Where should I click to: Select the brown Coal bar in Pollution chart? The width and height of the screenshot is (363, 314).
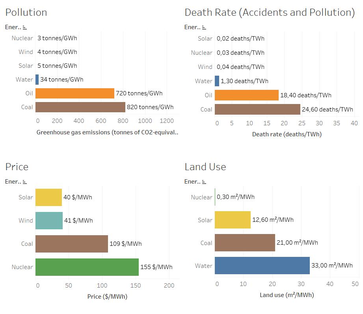(x=80, y=107)
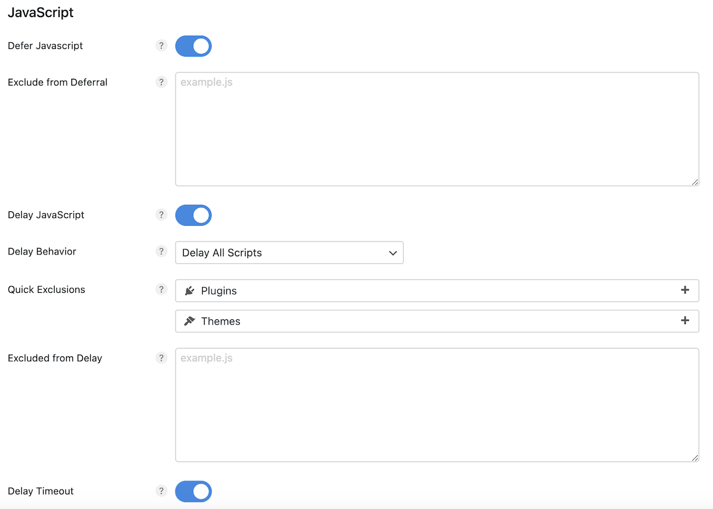The image size is (713, 509).
Task: Open the Delay JavaScript help tooltip
Action: tap(161, 215)
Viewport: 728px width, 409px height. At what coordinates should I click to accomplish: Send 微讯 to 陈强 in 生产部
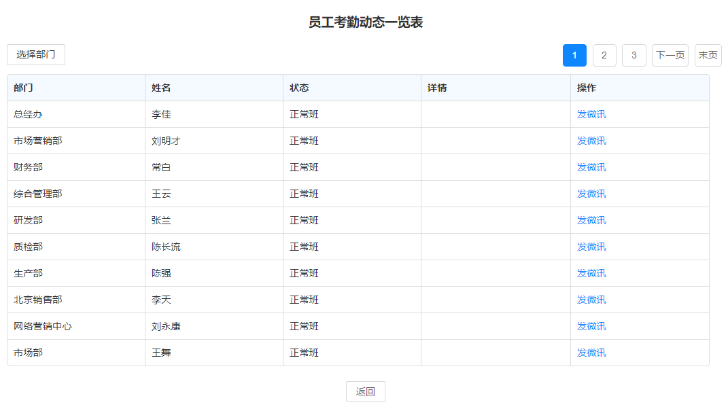coord(591,273)
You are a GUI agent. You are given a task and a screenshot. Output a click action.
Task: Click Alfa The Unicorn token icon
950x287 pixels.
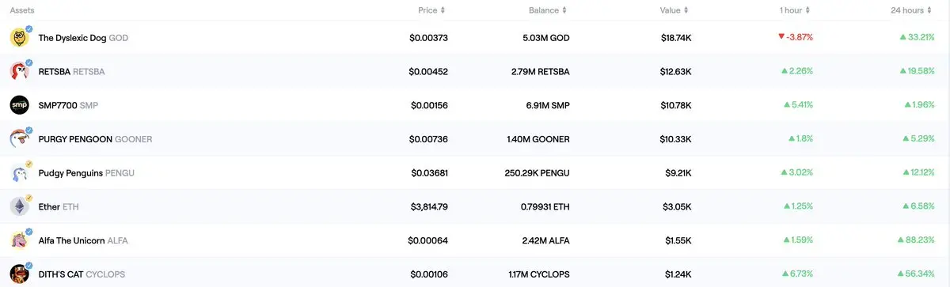pos(20,240)
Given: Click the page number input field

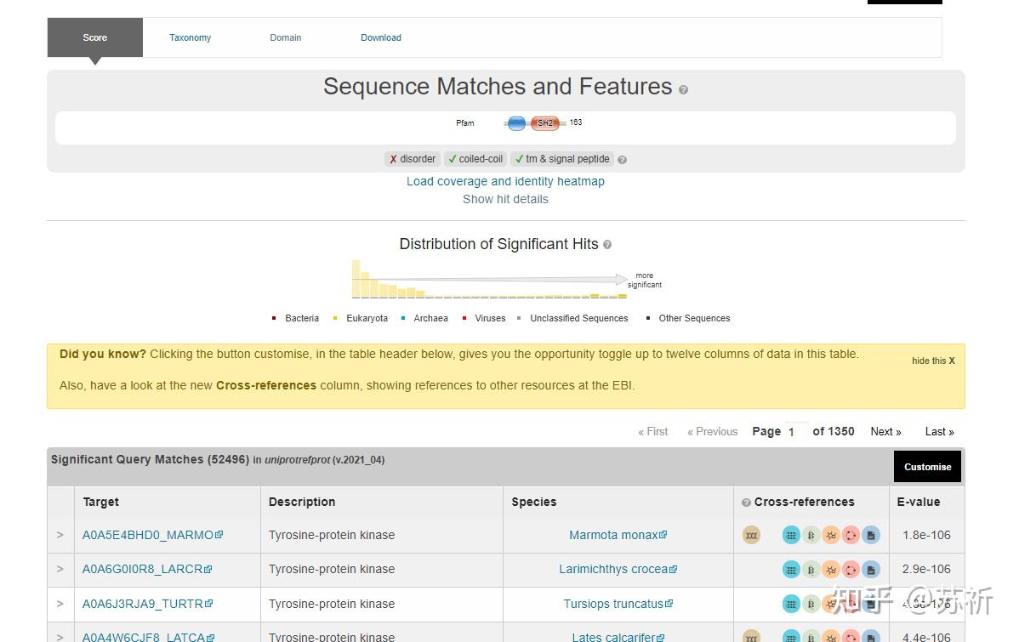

▶ _Required action_: With the pictures excluded, restate word for word each line from the one that contains "Viewport: 728px width, 409px" through the last line of the listing above.

▶ _Solution for this problem_:
Viewport: 728px width, 409px height. At what coordinates should I click to accomplish: Send 微讯 to 陈强 in 生产部
coord(591,273)
You are a GUI agent. You are given a task and a screenshot. Output a click action.
Task: Click Alfa The Unicorn token icon
950x287 pixels.
pos(20,240)
Given: Click the page number input field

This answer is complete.